◆ PROBLEM TO SOLVE ◆
Rewrite the listing below as a Markdown table with the columns No. and Line, starting at the line that contains "provide (230, 1008)" and continuing through the end of the listing, both ends included. Skip blank lines and leave the pictures out.

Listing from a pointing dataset
══════════════════════════════

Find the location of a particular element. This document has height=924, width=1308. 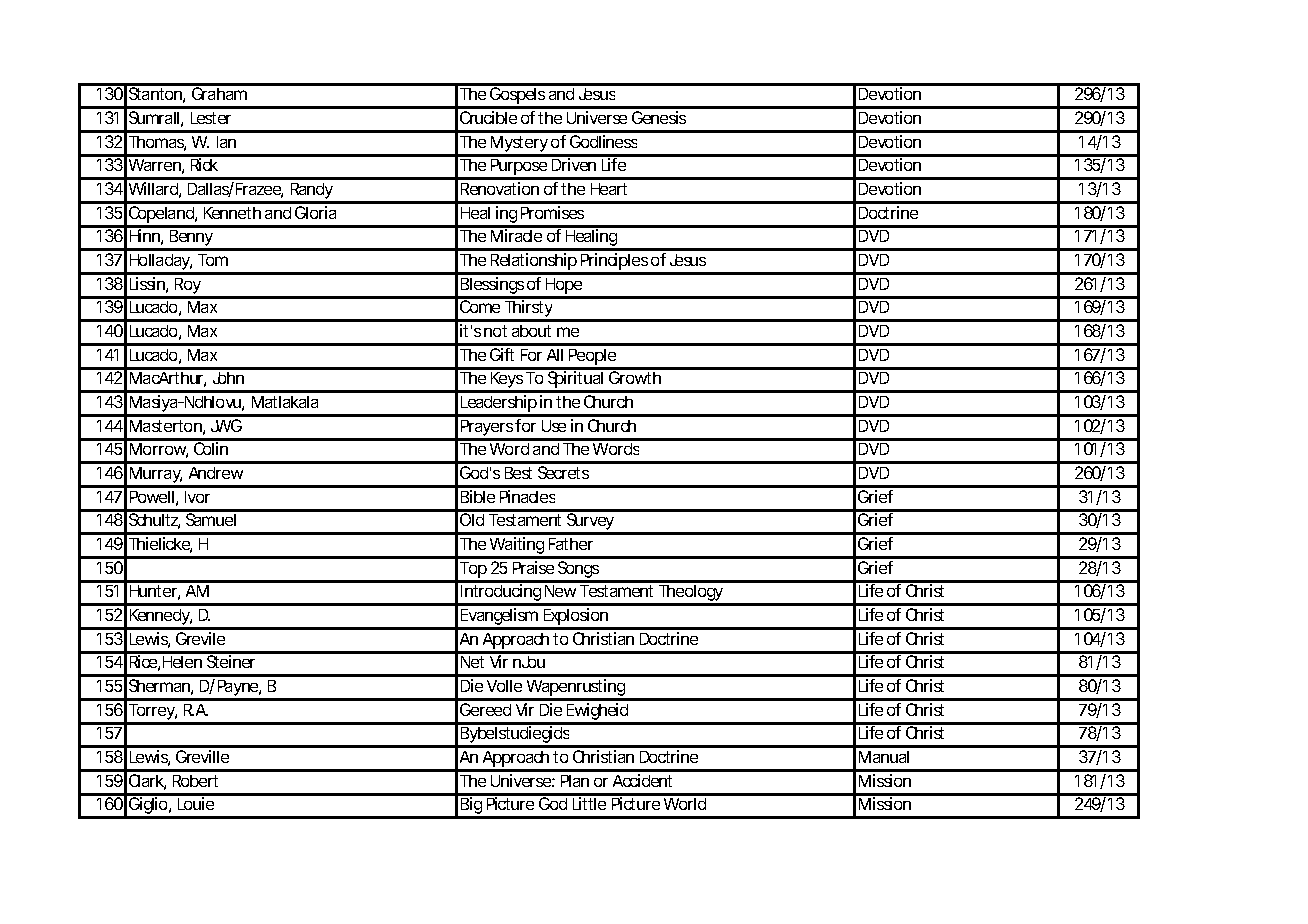

Lester is located at coordinates (211, 118).
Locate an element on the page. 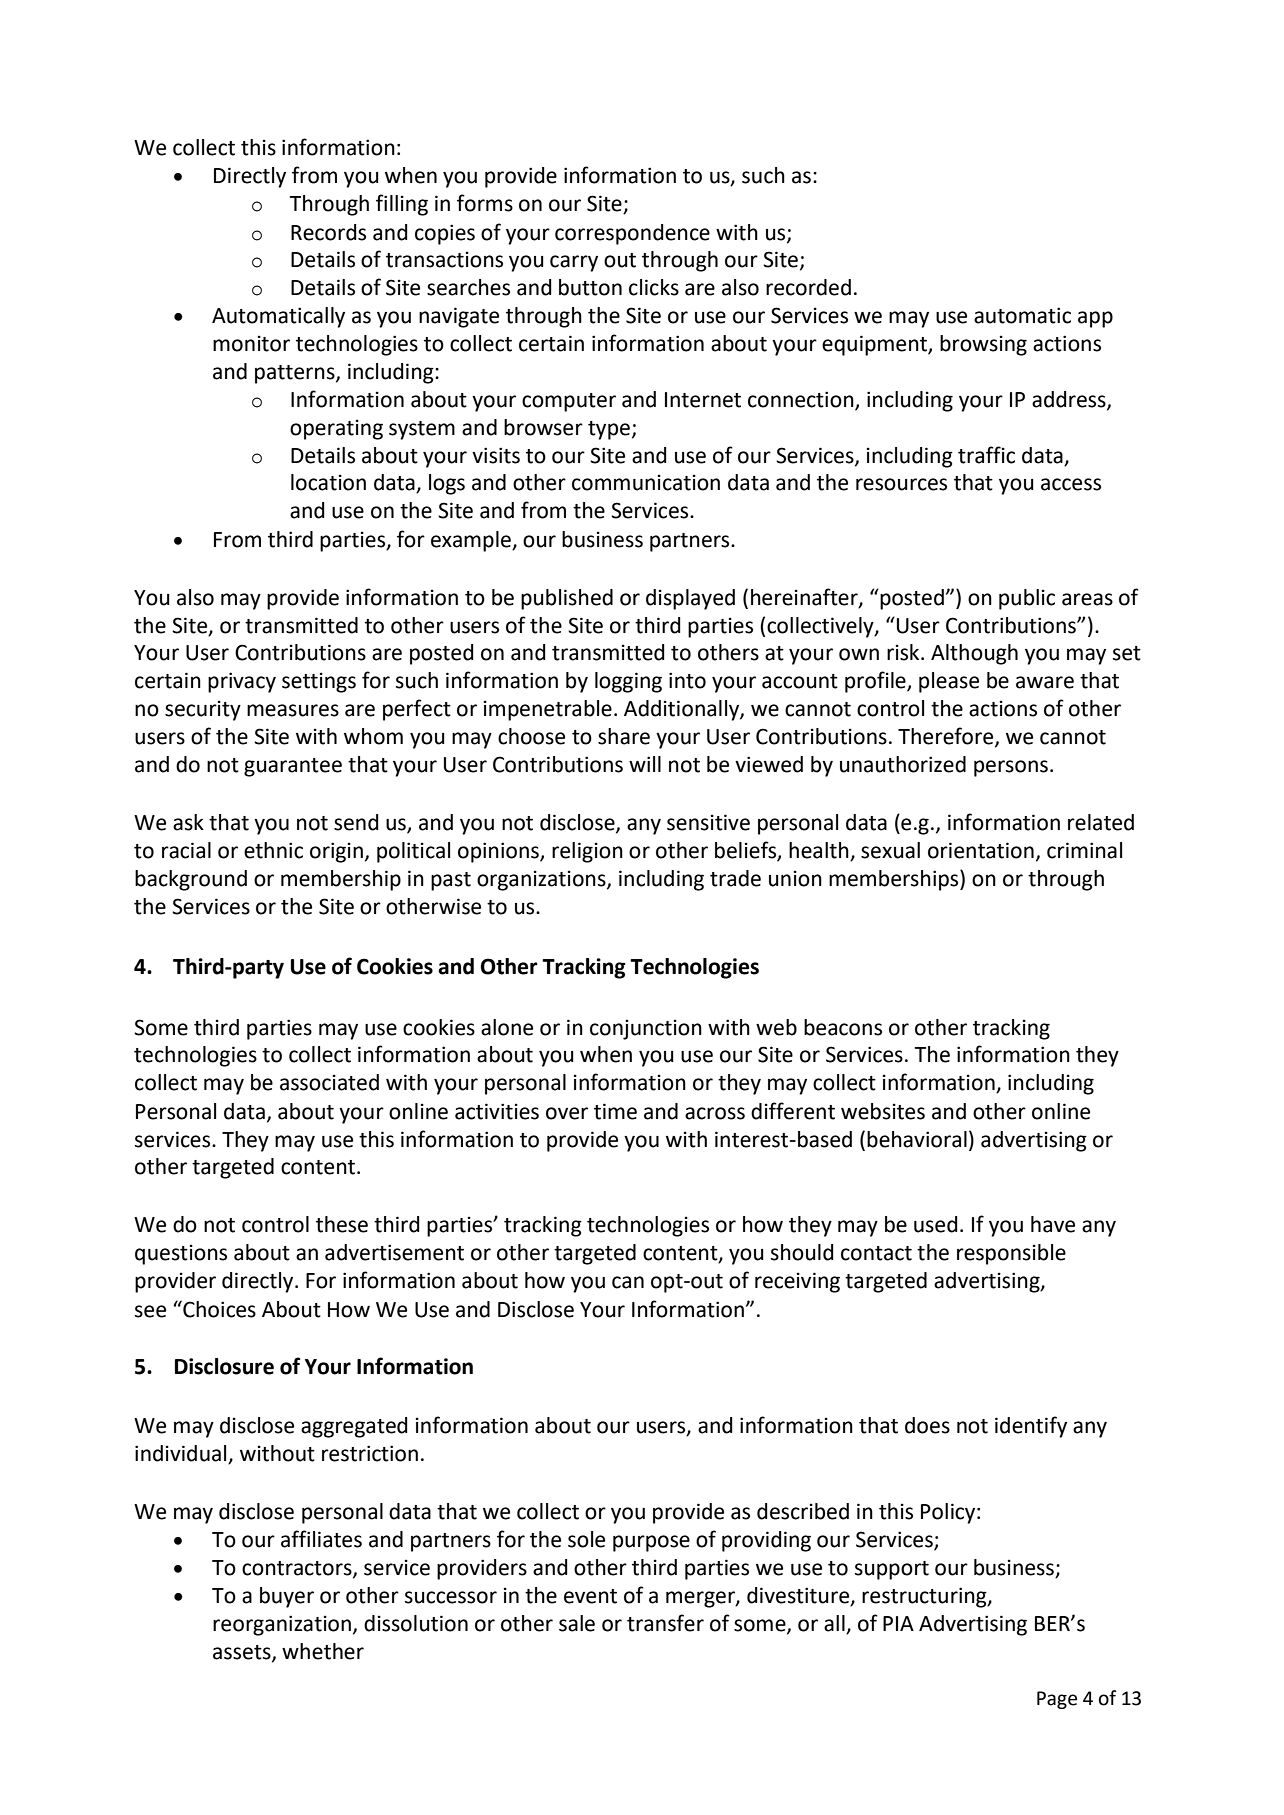 This document has width=1284, height=1815. Records is located at coordinates (328, 232).
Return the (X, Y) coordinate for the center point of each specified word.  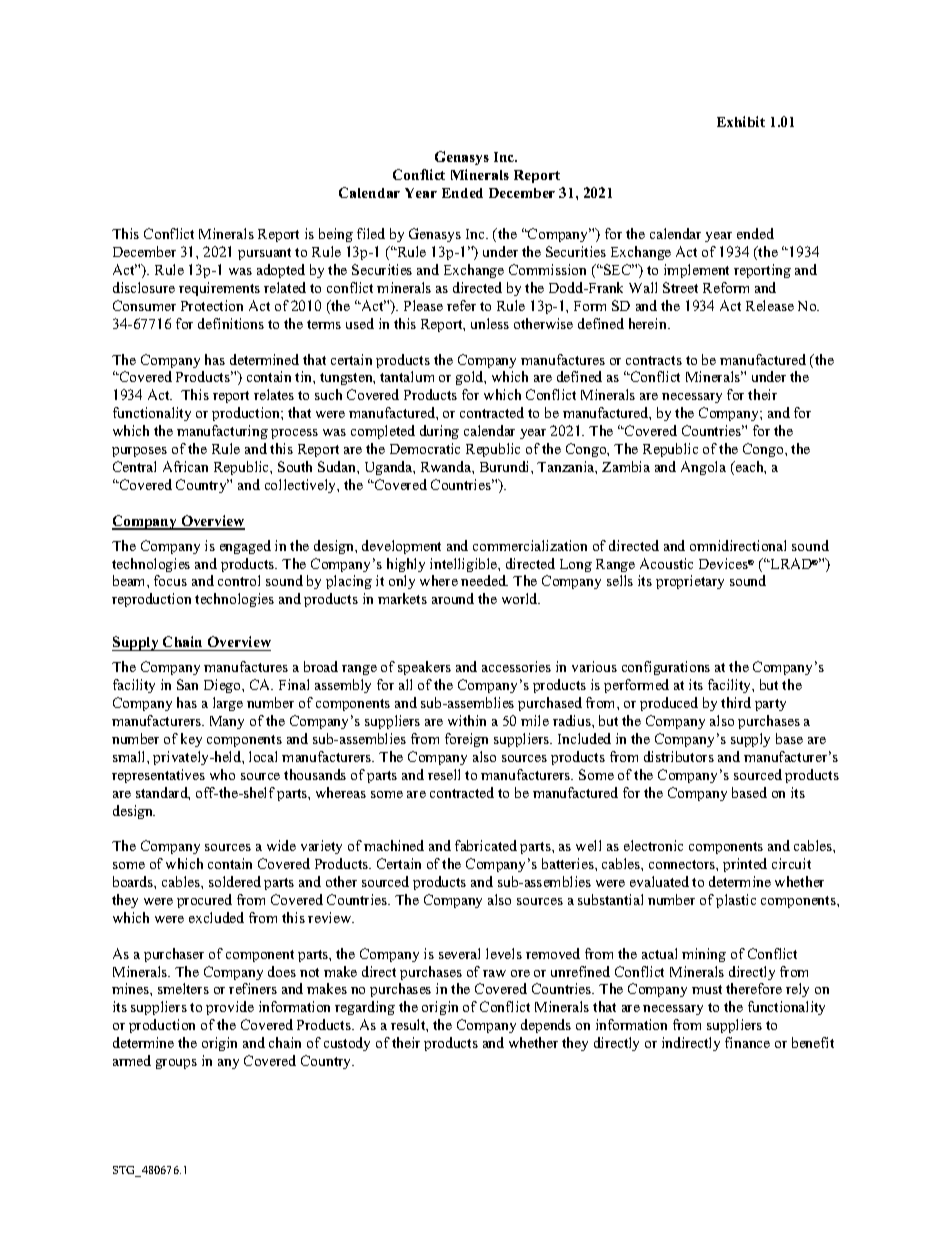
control (239, 580)
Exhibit (741, 121)
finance (747, 1042)
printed (745, 865)
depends (546, 1026)
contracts (654, 360)
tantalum (407, 376)
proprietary (690, 582)
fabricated (486, 845)
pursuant (264, 254)
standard (163, 793)
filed (371, 233)
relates (274, 394)
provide (230, 1008)
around (453, 598)
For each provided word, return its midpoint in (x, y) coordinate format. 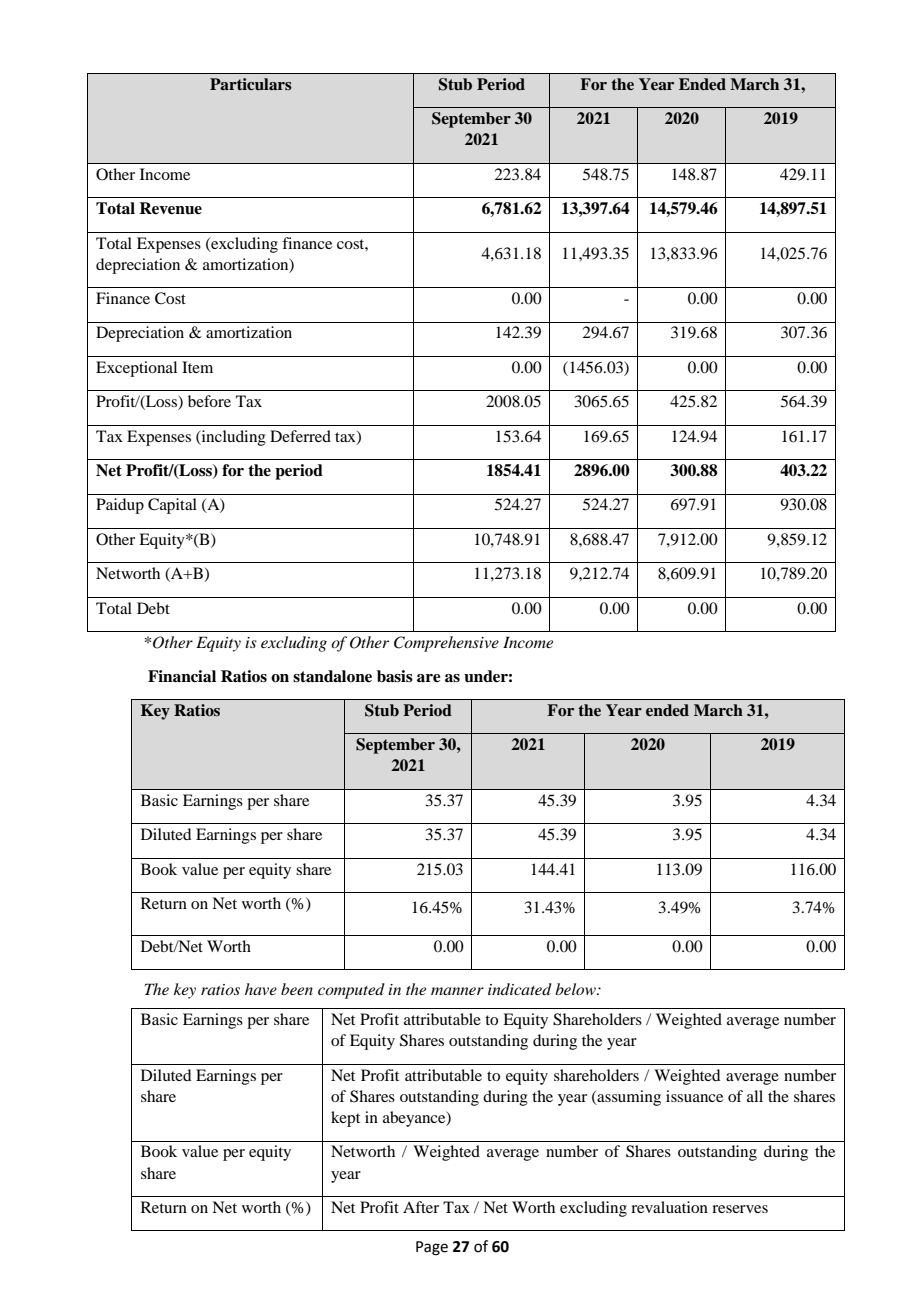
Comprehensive (446, 644)
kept (345, 1119)
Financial (182, 676)
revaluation (669, 1207)
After (421, 1207)
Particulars (251, 84)
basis (395, 676)
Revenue (170, 208)
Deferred (300, 436)
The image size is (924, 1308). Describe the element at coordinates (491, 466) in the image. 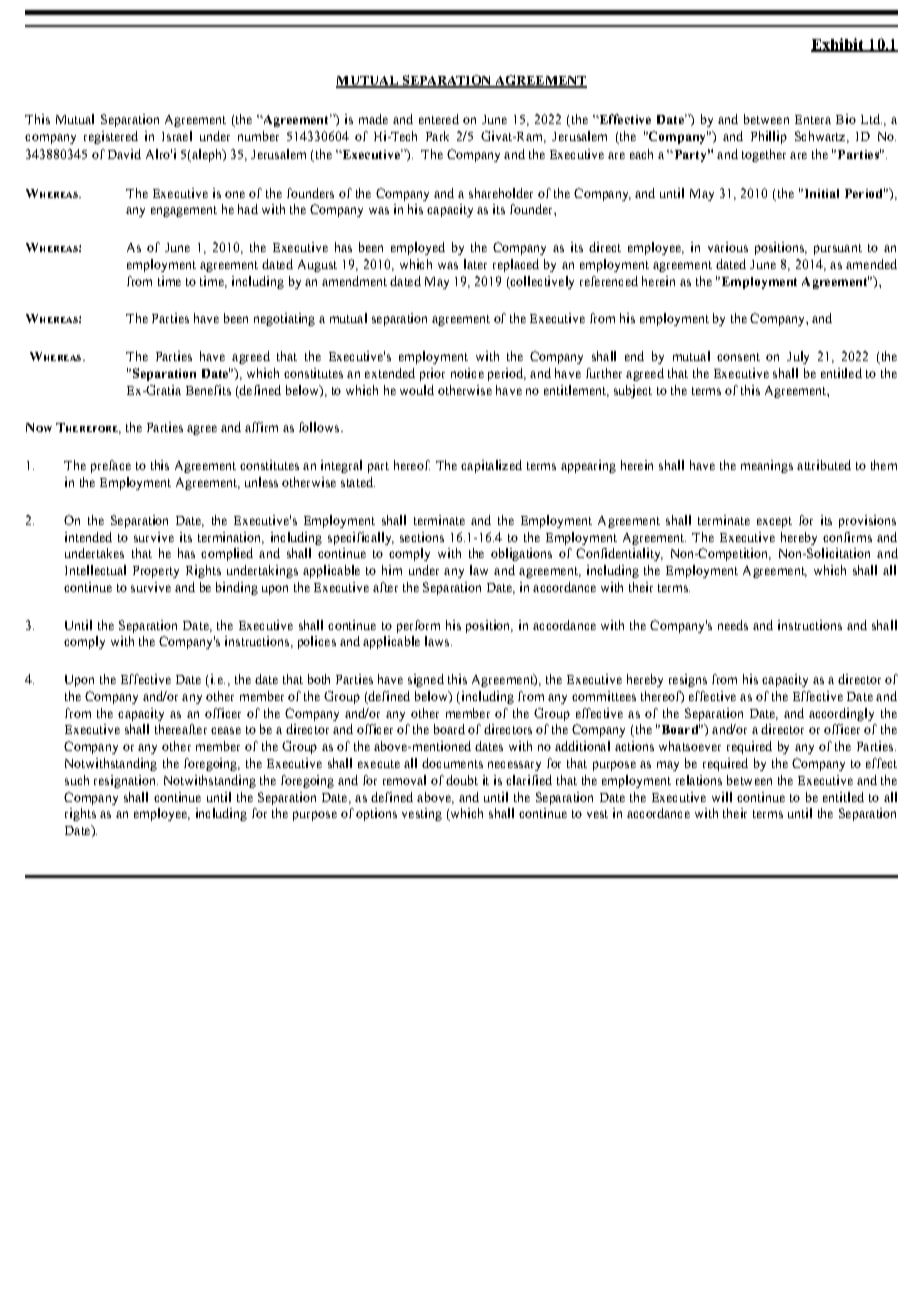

══════════════════════════════

◆ OUTPUT FOR THIS EXERCISE ◆
| No. | Line |
|---|---|
| 1 | provide (230, 1008) |
| 2 | around (453, 598) |
| 3 | For each provided word, return its midpoint in (x, y) coordinate format.  |
| 4 | Comprehensive (446, 644) |
| 5 | kept (345, 1119) |
| 6 | Financial (182, 676) |
| 7 | revaluation (669, 1207) |
| 8 | After (421, 1207) |
| 9 | Particulars (251, 84) |
| 10 | basis (395, 676) |
| 11 | Revenue (170, 208) |
| 12 | Deferred (300, 436) |
| 13 | The image size is (924, 1308). Describe the element at coordinates (491, 466) in the image.  |